[Problem details] Would you retype the line that contains "You are a GUI" and all lines following it to the end of the entries below, exactly and without pictures?
----------
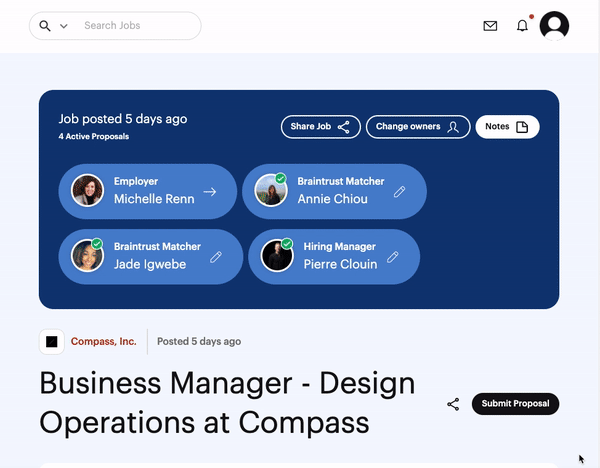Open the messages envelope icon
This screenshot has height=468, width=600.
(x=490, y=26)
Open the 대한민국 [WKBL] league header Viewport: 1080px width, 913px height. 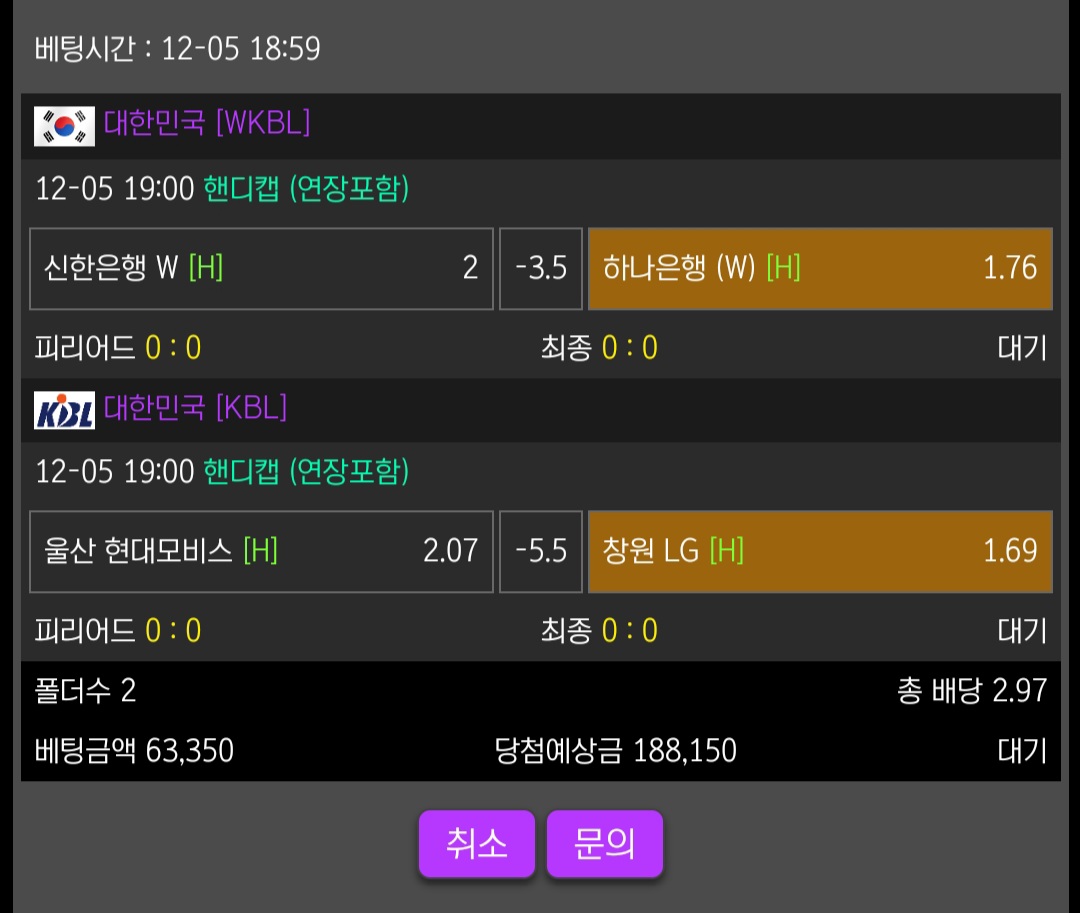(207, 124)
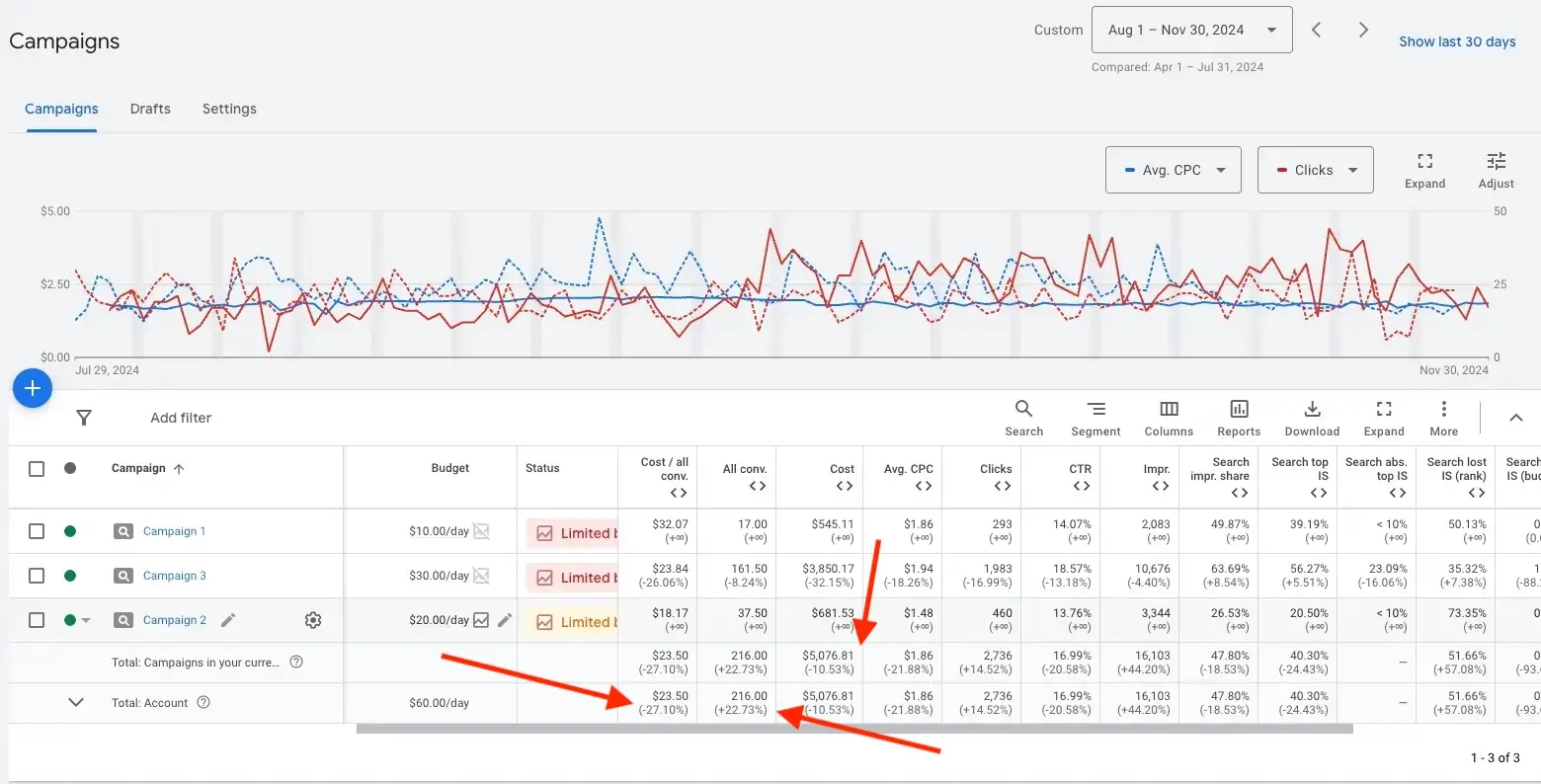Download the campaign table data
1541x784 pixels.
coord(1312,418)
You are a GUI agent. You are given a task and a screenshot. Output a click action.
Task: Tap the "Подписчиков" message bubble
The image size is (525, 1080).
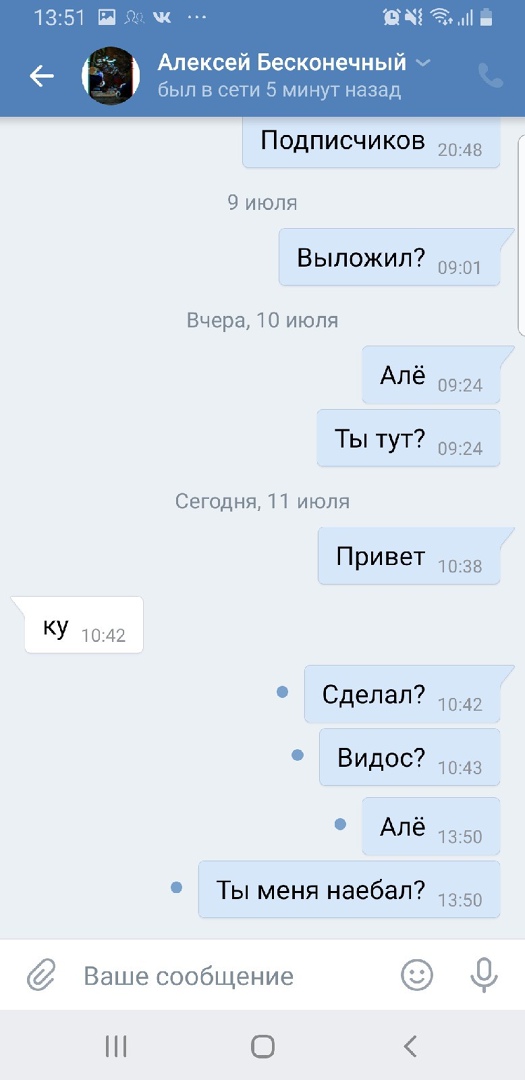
----------
[Written answer]
You are a GUI agent. You are given a task and a screenshot. Output a click action.
Task: Tap the "Подписчиков" message bubble
The image size is (525, 1080).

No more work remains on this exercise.